The first round of automatic budget cuts mandated by the Budget Control Act of 2011 are set to go into effect in six months, bringing with them reductions in billions of dollars to critical medical research and development, access to new medical treatments, and other health and well-being programs in the jurisdiction of the Department of Health and Human Services (HHS). With life-saving research, thousands of jobs, and cures for diseases such as cancer and Alzheimer's at risk from these draconian cuts, Congress needs a detailed account from HHS about the impacts of sequestration, said Congressman Edward J. Markey (D-Mass.), senior member of the Energy and Commerce Committee. Federal agencies dedicated to research, health, and community development face a 7.8 percent cut in their budgets on January 1, 2013 as a result of the automatic cuts mandated by the law, but the agency will have some flexibility as to how the cuts are applied.
"The health and well-being of every American could be impacted by these automatic cuts," wrote Rep. Markey in the letter HHS Secretary Kathleen Sebelius. "Every family is one doctor's visit away from needing the promise of NIH research. Every senior deserves to have access to medical care from the doctor of their choice. Every parent wants to know that the food they serve their children at the dinner table is safe. I believe Congress and the American public would benefit from a detailed understanding of the harm these mandatory cuts pose to vital health programs upon which millions of Americans around the nation rely."

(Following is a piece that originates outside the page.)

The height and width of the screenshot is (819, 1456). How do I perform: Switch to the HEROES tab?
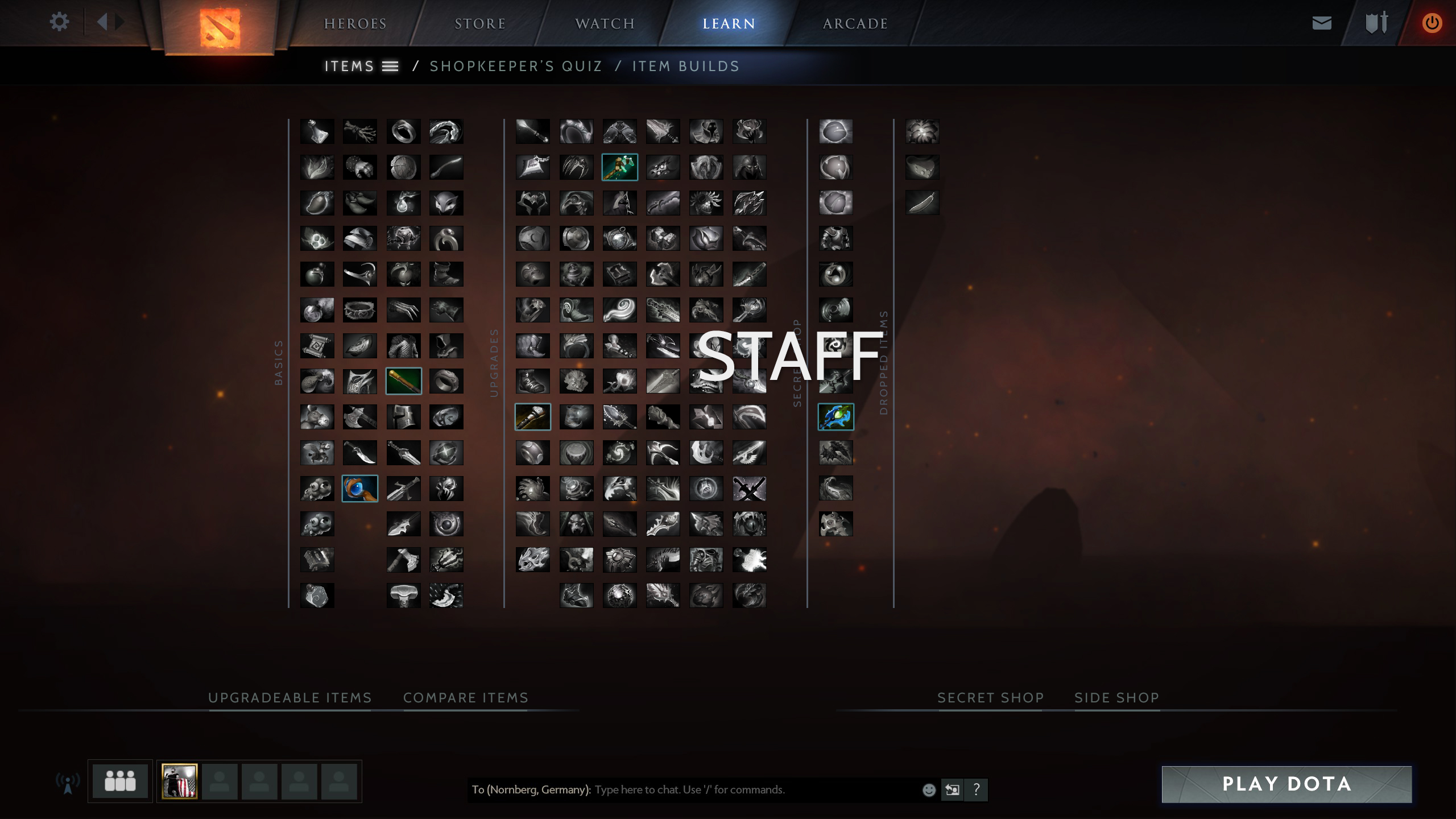pyautogui.click(x=355, y=24)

In the letter, Rep. Markey points to the critical biomedical research that could come to a halt. According to a recent report released by Research!America, the automatic cuts translate into a $3.6 billion loss for medical research in 2013 alone. The National Institutes of Health stands to lose $2.4 billion, an amount equal to half of the entire budget of the National Cancer Institute.
The automatic cuts also threaten to slow drug discovery and drug approval times. The Food and Drug Administration, the agency responsible for ensuring the safety of our food supply, drugs, and medical devices faces the prospect of a $200 million budget cut.

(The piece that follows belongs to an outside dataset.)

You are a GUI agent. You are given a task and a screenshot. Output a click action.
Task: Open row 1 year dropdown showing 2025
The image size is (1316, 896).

Seniors would be gravely impacted by sequestration. Their doctors face a cut in Medicare payments of $11 billion in 2013 alone, making it increasingly harder for doctors to treat Medicare patients, let alone to see new ones.

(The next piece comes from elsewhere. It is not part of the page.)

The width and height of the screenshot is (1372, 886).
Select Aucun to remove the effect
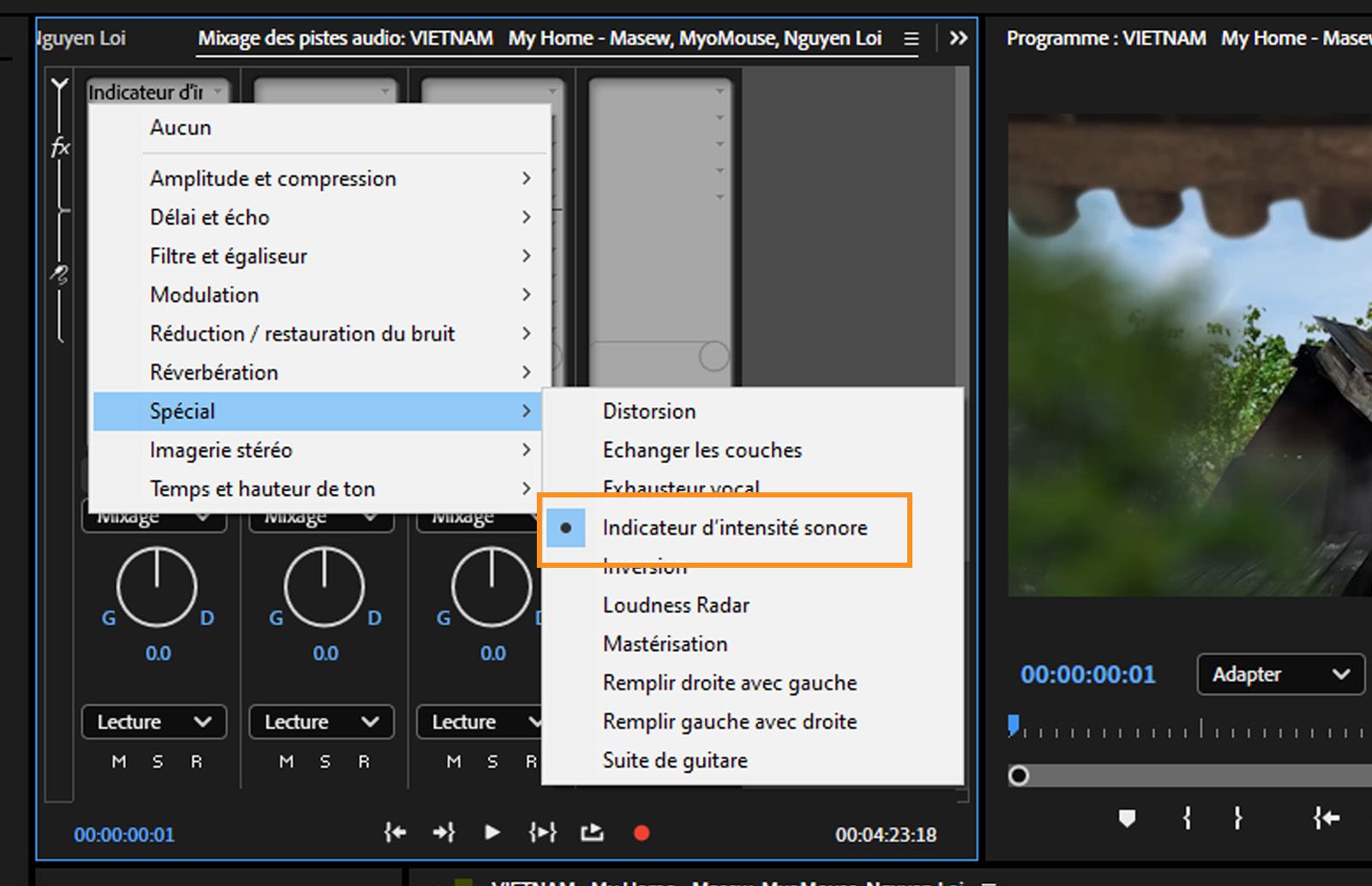[x=180, y=127]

In September 2011, Rep. Markey released "The Debt Deal: Implications for Massachusetts", a comprehensive report that outlines how the Budget Control Act of 2011 could have drastic impacts on Massachusetts' healthcare, education system and economy at large. The report was updated in January 2012 after the Congressional "Supercommittee" was unable to reach a bipartisan deal to avoid the automatic budget cuts mandated in the legislation.